» **What to produce**
Stop at the line containing "Task: Expand the gear settings dropdown": write out every line from the beginning of the entries up to and including it, minus the pictures.

» **The input**
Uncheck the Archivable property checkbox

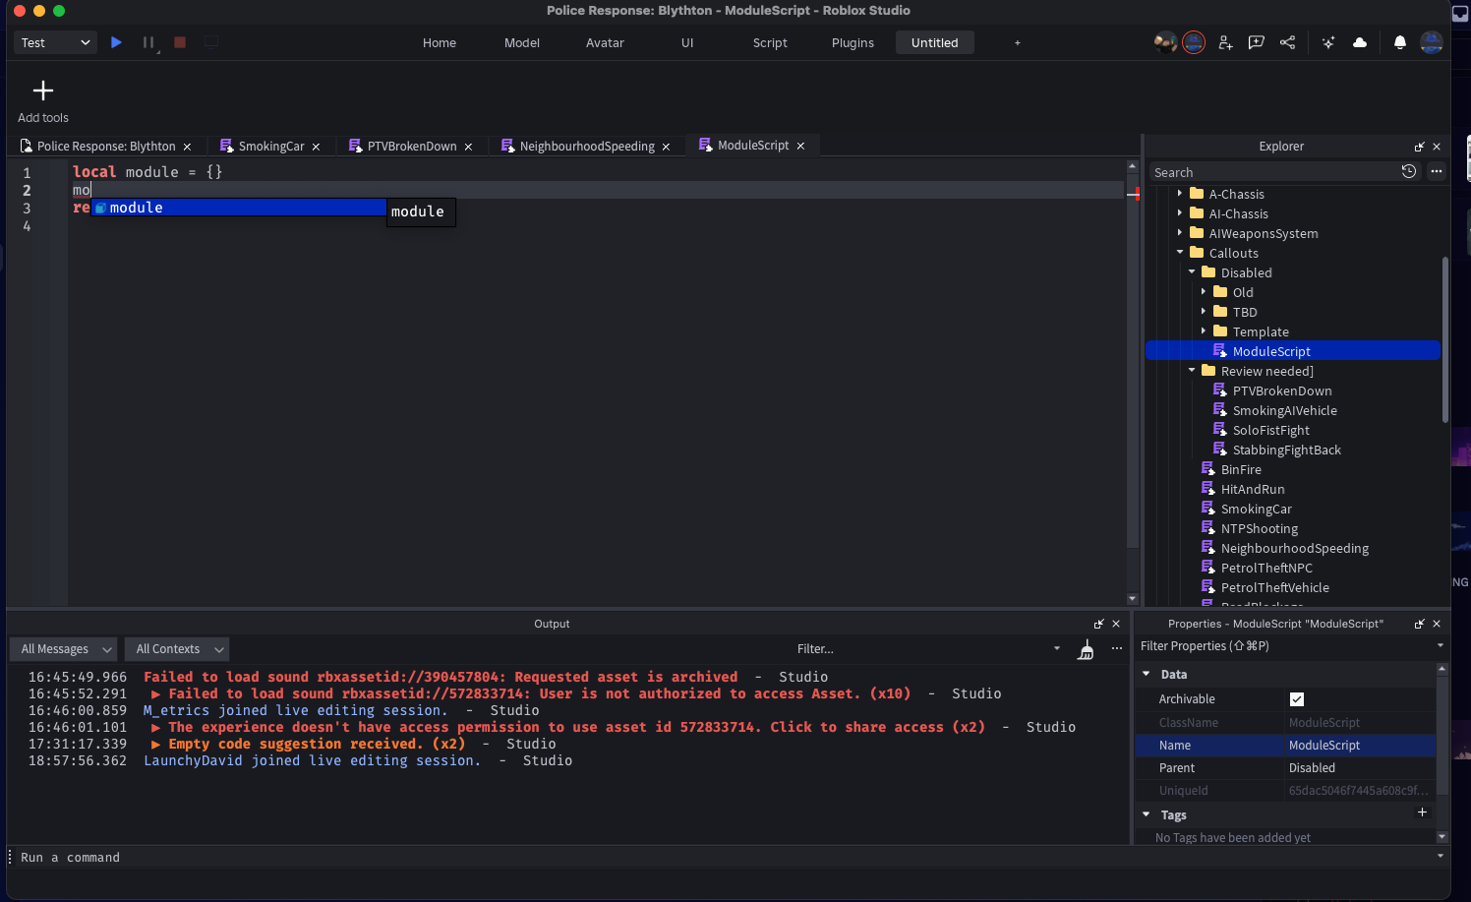pos(1297,698)
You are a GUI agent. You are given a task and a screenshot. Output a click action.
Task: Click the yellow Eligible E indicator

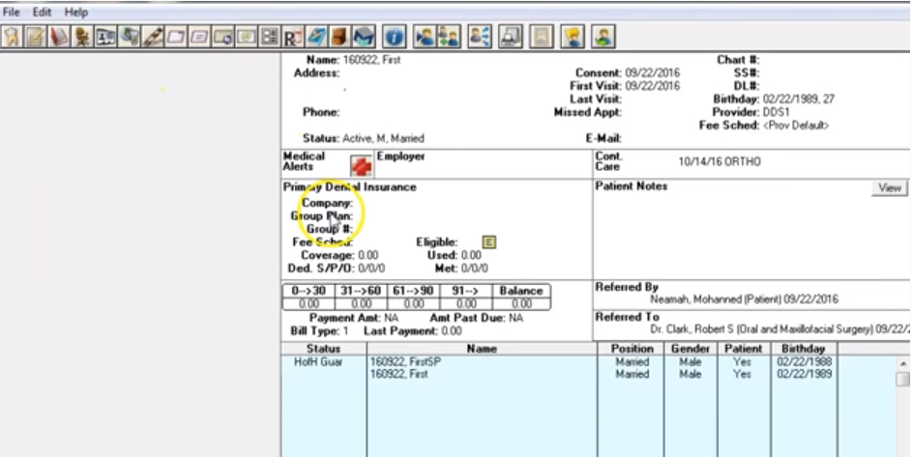click(488, 243)
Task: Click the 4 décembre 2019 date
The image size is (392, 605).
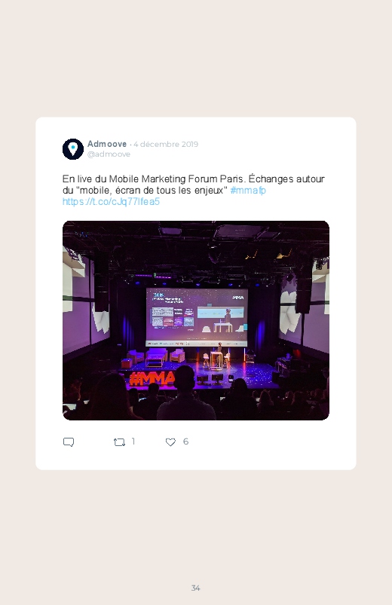Action: [166, 145]
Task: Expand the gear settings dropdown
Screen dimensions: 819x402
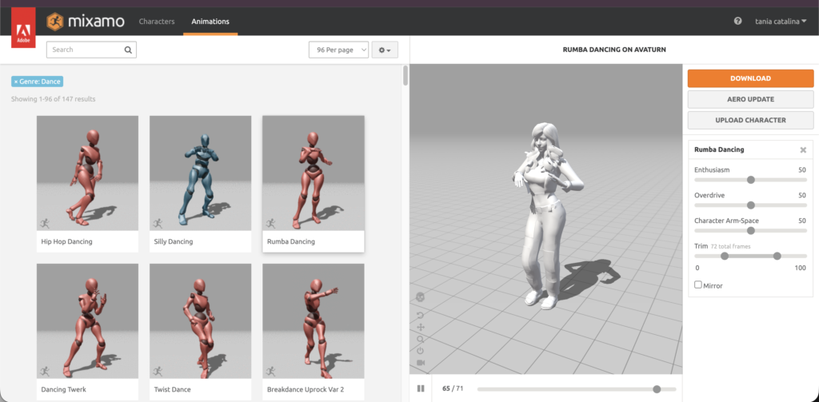Action: (x=385, y=50)
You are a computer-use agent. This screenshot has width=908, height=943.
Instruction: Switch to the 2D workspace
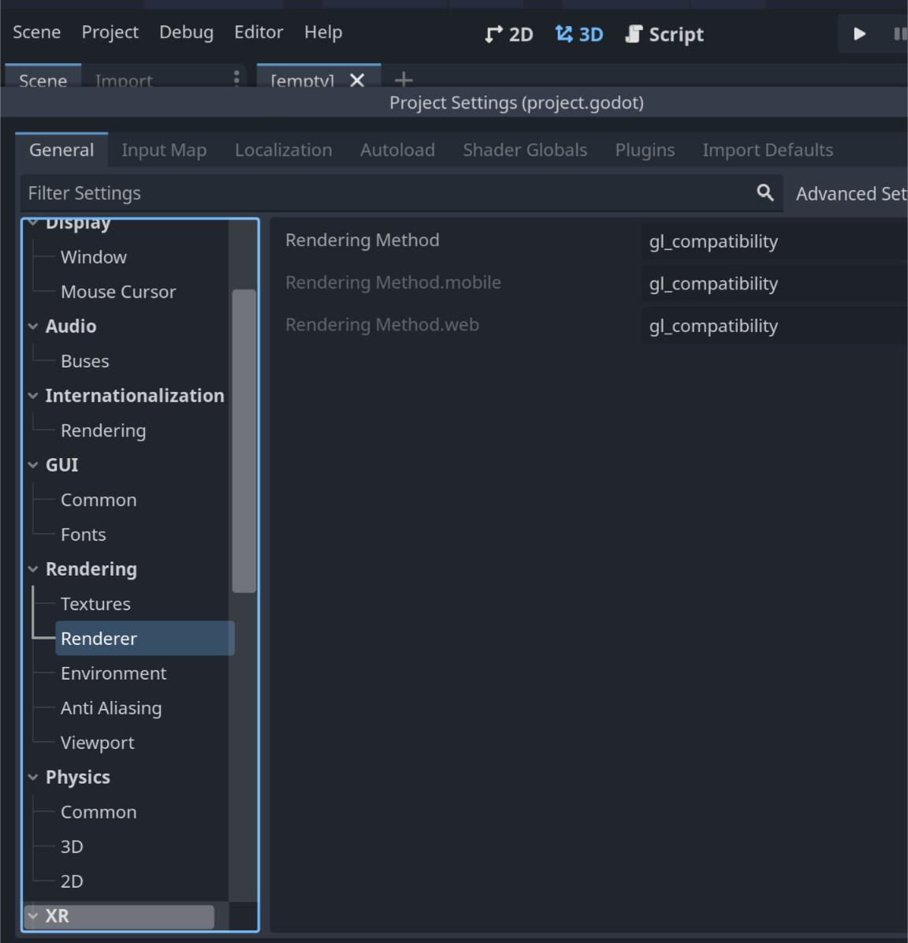(x=508, y=34)
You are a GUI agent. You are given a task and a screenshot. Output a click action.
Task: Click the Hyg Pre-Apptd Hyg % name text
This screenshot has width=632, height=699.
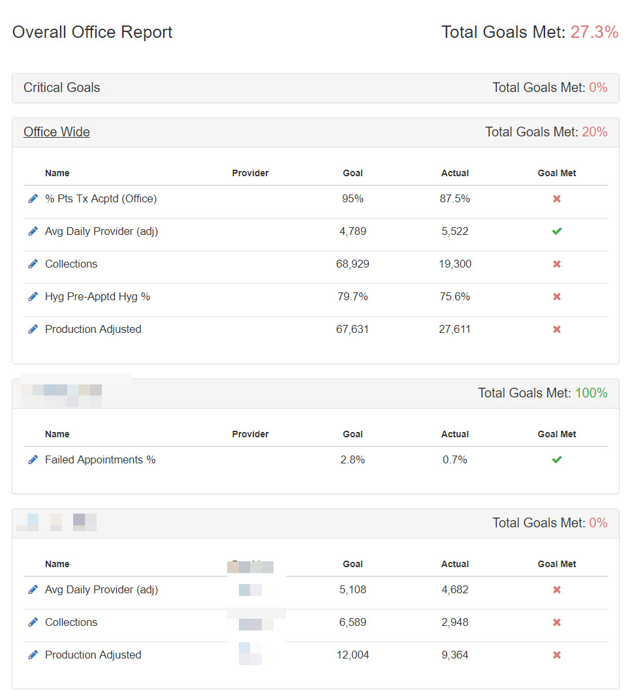tap(97, 296)
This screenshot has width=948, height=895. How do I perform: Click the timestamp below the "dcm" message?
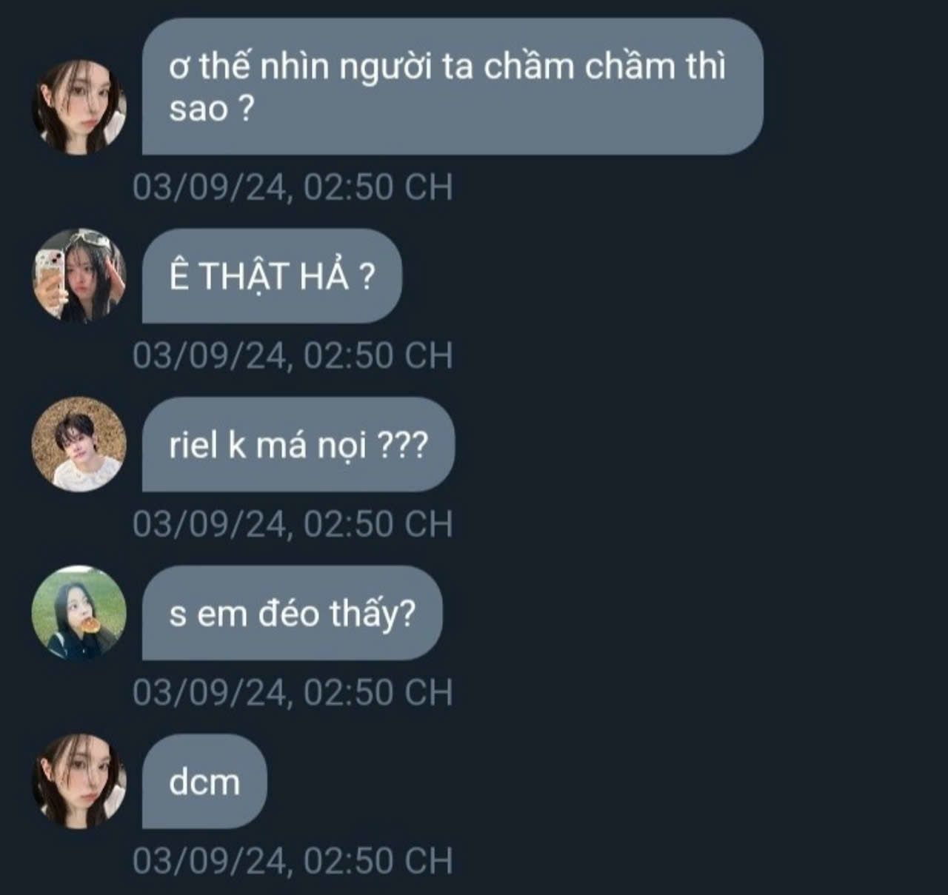click(293, 861)
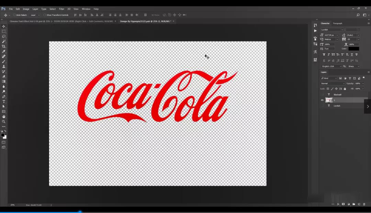Screen dimensions: 371x213
Task: Expand the Sharp anti-aliasing dropdown
Action: click(353, 66)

» **Result**
Uncheck the Archivable property checkbox

pos(1297,698)
You are a GUI agent. You are given a task and a screenshot. Output a click action.
Task: Click the yellow Eligible E indicator

click(488, 243)
Task: Click the 4 décembre 2019 date
The image size is (392, 605).
Action: [166, 145]
Task: Expand the gear settings dropdown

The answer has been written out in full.